Winter bean samples appear to be of good quality, with some regional insect damage, according to the latest report by BEPA and PGRO.
“Initial harvest indications are that bean seed size is likely to be small, but yields are potentially very good,” it said. Most spring beans crops were still about 10 days off harvest.
Although values had fallen from their peak, prices remained high, with encouraging tentative interest from the feed sector at home and abroad. “Premiums available of up to £60/t over feed wheat continue to be mentioned.”
Export markets were now showing keen demand for human consumption beans, and trade prospects looked good for the remainder of the calendar year, said the report.
“With good yields anticipated, colour, size and freedom from insect damage will be the key to securing human consumption status, with buyers giving a £25-30/t premium.”
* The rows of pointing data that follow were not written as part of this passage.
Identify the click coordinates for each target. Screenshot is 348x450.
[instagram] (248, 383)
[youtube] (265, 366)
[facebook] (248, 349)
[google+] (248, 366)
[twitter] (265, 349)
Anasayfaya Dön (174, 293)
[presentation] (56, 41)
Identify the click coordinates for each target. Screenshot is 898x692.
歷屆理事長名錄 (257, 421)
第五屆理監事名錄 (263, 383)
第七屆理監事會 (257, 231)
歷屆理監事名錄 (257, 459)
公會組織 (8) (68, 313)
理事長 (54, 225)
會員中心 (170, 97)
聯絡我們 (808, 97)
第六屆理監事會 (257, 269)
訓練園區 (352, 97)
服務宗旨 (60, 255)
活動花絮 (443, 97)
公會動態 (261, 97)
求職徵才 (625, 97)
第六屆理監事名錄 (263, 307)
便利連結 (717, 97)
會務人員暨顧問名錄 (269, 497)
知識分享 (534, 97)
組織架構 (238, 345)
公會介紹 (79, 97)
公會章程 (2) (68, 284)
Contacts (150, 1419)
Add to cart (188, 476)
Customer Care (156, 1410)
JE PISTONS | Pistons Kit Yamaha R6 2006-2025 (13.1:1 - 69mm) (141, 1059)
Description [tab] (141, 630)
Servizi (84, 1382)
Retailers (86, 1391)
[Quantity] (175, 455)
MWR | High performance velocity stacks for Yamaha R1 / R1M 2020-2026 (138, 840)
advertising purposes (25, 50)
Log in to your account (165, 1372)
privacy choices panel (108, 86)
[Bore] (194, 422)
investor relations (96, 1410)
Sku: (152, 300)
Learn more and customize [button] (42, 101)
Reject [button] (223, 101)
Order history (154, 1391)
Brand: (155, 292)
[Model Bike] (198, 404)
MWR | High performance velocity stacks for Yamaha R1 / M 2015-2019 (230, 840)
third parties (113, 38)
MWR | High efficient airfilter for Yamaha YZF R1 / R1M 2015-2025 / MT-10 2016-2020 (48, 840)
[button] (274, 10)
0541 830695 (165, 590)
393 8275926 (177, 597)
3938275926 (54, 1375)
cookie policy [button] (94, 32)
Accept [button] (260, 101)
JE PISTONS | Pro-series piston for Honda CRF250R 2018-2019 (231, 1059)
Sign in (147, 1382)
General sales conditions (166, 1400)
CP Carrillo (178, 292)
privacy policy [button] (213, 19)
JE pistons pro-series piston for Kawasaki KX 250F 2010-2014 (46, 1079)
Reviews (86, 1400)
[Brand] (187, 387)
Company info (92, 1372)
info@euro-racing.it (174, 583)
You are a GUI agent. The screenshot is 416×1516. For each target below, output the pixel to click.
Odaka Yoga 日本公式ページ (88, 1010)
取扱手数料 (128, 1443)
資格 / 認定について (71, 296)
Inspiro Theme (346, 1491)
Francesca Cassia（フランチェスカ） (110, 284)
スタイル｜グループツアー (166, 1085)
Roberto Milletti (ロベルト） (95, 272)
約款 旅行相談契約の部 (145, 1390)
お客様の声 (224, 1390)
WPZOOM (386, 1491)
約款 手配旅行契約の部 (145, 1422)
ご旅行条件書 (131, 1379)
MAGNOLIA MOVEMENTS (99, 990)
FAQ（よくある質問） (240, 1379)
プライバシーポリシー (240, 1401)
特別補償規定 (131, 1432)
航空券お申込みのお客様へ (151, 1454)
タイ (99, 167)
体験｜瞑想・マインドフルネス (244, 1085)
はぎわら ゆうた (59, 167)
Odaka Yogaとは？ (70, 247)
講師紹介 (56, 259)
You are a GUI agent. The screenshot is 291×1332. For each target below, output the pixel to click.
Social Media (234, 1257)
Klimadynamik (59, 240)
Combining pea yields were extremely variable, with some spectacular performances and others badly affected by the hot July.
“Most peas will perform better than the five-year trend, a situation that most would have bitten off hands for when drilling,” said the report.
“Quality and yield from earlier crops has been better – later crops wilted more and bleached to a greater extent.”
Export demand remained good, with marrowfats maintaining a premium over large blues, it added.
“Yellow pea trade is still limited. Bypassed peas from the vining crops have entered the market and are also finding a home. As more pea samples are seen the full picture will emerge by the end of September.”
French bean crops were of lower quality this year, with small seed size, said the report. “The first new crop bulk vessel exports to Egypt will arrive in September, but buyers are looking to the UK crop eagerly as a result.”